Paralympic Winter Games
04 - 13 March

Home favourites China going big in Beijing

96 athletes, 73 events, six sports – the hosts are hoping for medal rewards 03 Mar 2022
Imagen
Chinese standing skier comes down the mountain
Zhang Mengqiu is one of China's top Para Alpine skiers competing in Beijing
ⒸLuc Percival
By AMP Media I For The IPC

Two decades ago just four athletes represented China at the Paralympic Winter Games. How times have changed since Salt Lake City 2002.

The hosts have named a team of 96 competitors for Beijing 2022 – plus 121 coaches and support staff – and are genuine podium contenders. 

Up to now, their total medal haul across all Winter Games is one gold – courtesy of the Wheelchair Curling team in PyeongChang four years ago.

But this time, the home athletes, many of whom only started winter sports very recently, are targeting 73 different events across all six sports.

“We hope the athletes will overcome all challenges and be united as a team. With great fighting spirit, I also hope they will enjoy the Paralympic Winter Games and have good results,” said Zhang Haidi, Chef de Mission and chair of the China Disabled Persons’ Federation at the team announcement.

The China team is young, with an average age of just 25, the oldest being 45-year-old Para Alpine skier Zhang Haiyuan and the youngest Geng Yanhong, the 17-year-old Para snowboarder.

Rink Master

History was made with that extra-end Wheelchair Curling win over Norway at PyeongChang 2018 and a star was born. Haitao Wang leads the team in Beijing.

“There were so many interviews I felt like a celebrity,” Wang said afterwards of the reaction to the gold medal.

“I felt my dream realised, I honoured my country and had the national anthem played at Paralympic Games.” 

There is a rising star too, in the shape of Zhuo Yan, who makes her Games debut at the age of 29 and loves the strategy of the sport.

“Curling is like chess on ice,” Yan explains. “It requires you to predict the next three, four, or even more steps ahead as well as the corresponding countermeasures.”

Haitao Wang Ⓒ Getty Images


Italian Job

There has been a Para Alpine Skiing revolution in China thanks to the influence of coach Dario Capelli, who was given a four-year target of turning rookies into gold-medal contenders when he arrived in 2018.

It has been non-stop ever since.
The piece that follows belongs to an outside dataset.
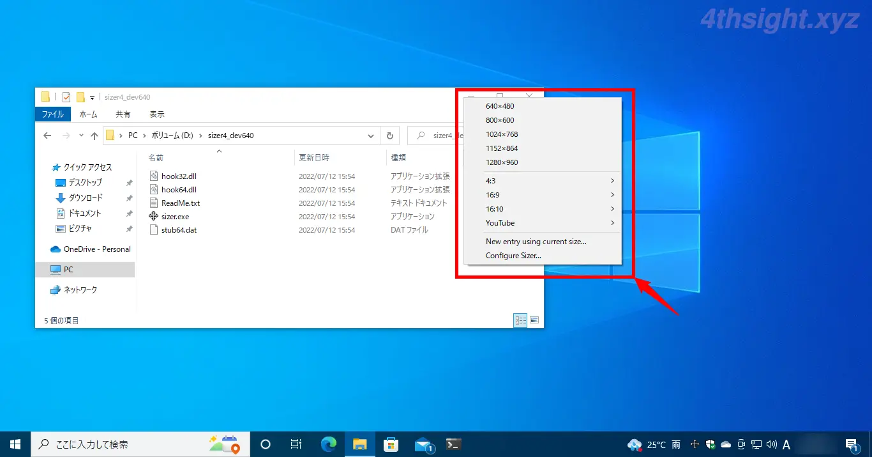Viewport: 872px width, 457px height.
Task: Click the up-arrow to go to parent folder
Action: [x=94, y=135]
Standing skier Zhang Mengqiu won China’s first gold medal at the World Cup in 2020, beating eight-time Paralympic champion Marie Bochet in the giant slalom while sitting skier Zhang Wenjing has also been enjoying success.

Sit skier Liu Sitong surprised everyone when she finished sixth in the slalom at PyeongChang and is expected to be a medal contender this time.
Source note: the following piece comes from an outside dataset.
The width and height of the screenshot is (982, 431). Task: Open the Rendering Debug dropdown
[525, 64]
“What attracts me most about this sport is the feeling of freedom in the mountains and the ability to master the speed in the snow,” she said. “It is both exciting and elegant.”

Flying solo

Spare a thought for 28-year-old Jing Yu, the only woman in the 18-strong Para Ice Hockey squad.

She is only the third female Para Ice Hockey player to take part in the Paralympic Winter Games – after Norway's Brit Mjaasund Oeyen at Lillehammer 1994 and Lena Schroeder at PyeongChang 2018.

China make their Paralympic debut in the sport and will be looking to the likes of Yi Feng Shen, who has been named best forward at the World Championships B-Pool.

China face Czech Republic, Italy and Slovakia in the group stages.

Ⓒ Karl Nilsson/Parasport Sverige
 

Sacrifice

Chenyang Wang is so determined to win a medal that he turned down the chance to go home for the New Year celebrations.

The 20-year-old standing Nordic skier competed at PyeongChang 2018, his best finish an 11th place in 20km cross-country.

"I’m much more ready this time. I want to win a medal and bring glory to my country,” he recently told the Chinese media.

Sun Shines

Snowboarders Sun Qi and Pang Qiaorong grabbed the headlines in 2019 when they became world champions in the men’s and women’s banked slalom respectively. 

Sun, who had his lower right leg amputated after a firework explosion in childhood, competed at PyeongChang and wants to put the record straight after a broken prosthesis ruined his chances of challenging for a medal.